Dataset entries
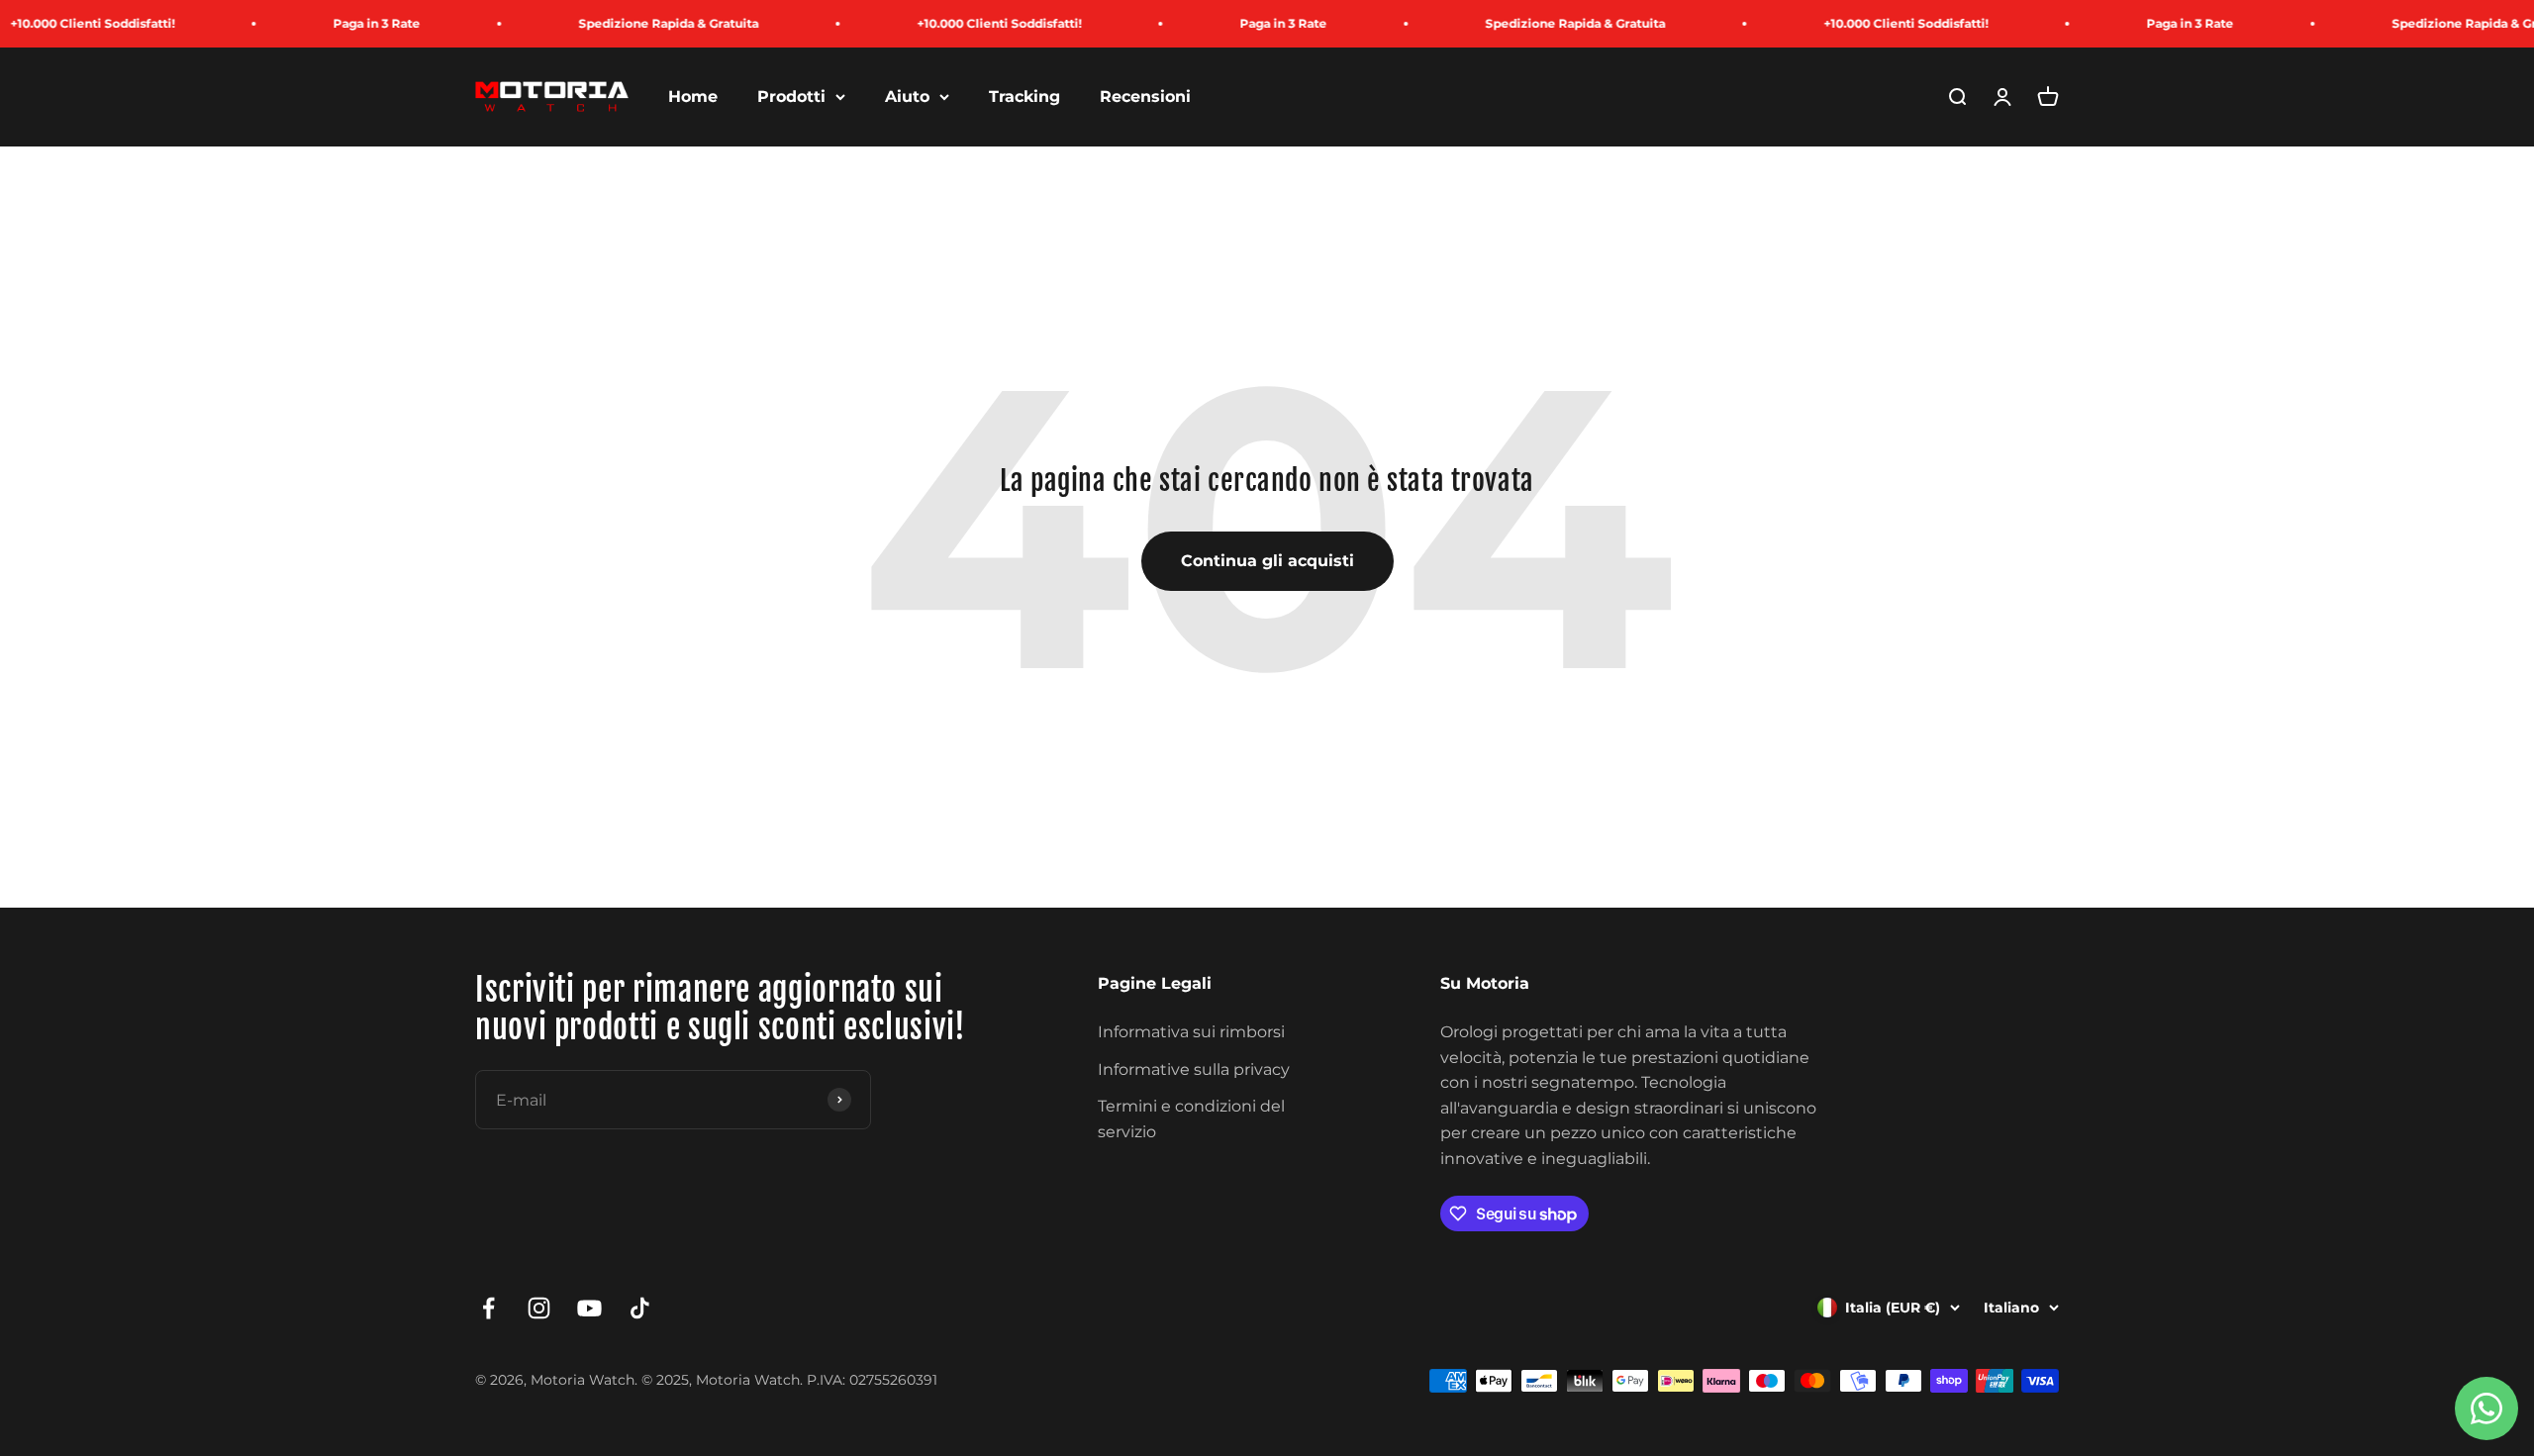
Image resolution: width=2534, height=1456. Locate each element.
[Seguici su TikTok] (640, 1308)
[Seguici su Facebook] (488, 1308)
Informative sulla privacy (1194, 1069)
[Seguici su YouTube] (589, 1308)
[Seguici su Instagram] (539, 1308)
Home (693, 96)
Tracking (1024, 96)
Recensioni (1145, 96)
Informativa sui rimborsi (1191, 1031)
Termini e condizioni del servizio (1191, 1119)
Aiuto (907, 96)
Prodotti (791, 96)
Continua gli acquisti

### [Instructions to follow]
Your copy of the entries must be exact and must not include any of their pictures.

### [Response area]
Image resolution: width=2534, height=1456. Locate each element.
[Seguici su TikTok] (640, 1308)
[Seguici su Facebook] (488, 1308)
Informative sulla privacy (1194, 1069)
[Seguici su YouTube] (589, 1308)
[Seguici su Instagram] (539, 1308)
Home (693, 96)
Tracking (1024, 96)
Recensioni (1145, 96)
Informativa sui rimborsi (1191, 1031)
Termini e condizioni del servizio (1191, 1119)
Aiuto (907, 96)
Prodotti (791, 96)
Continua gli acquisti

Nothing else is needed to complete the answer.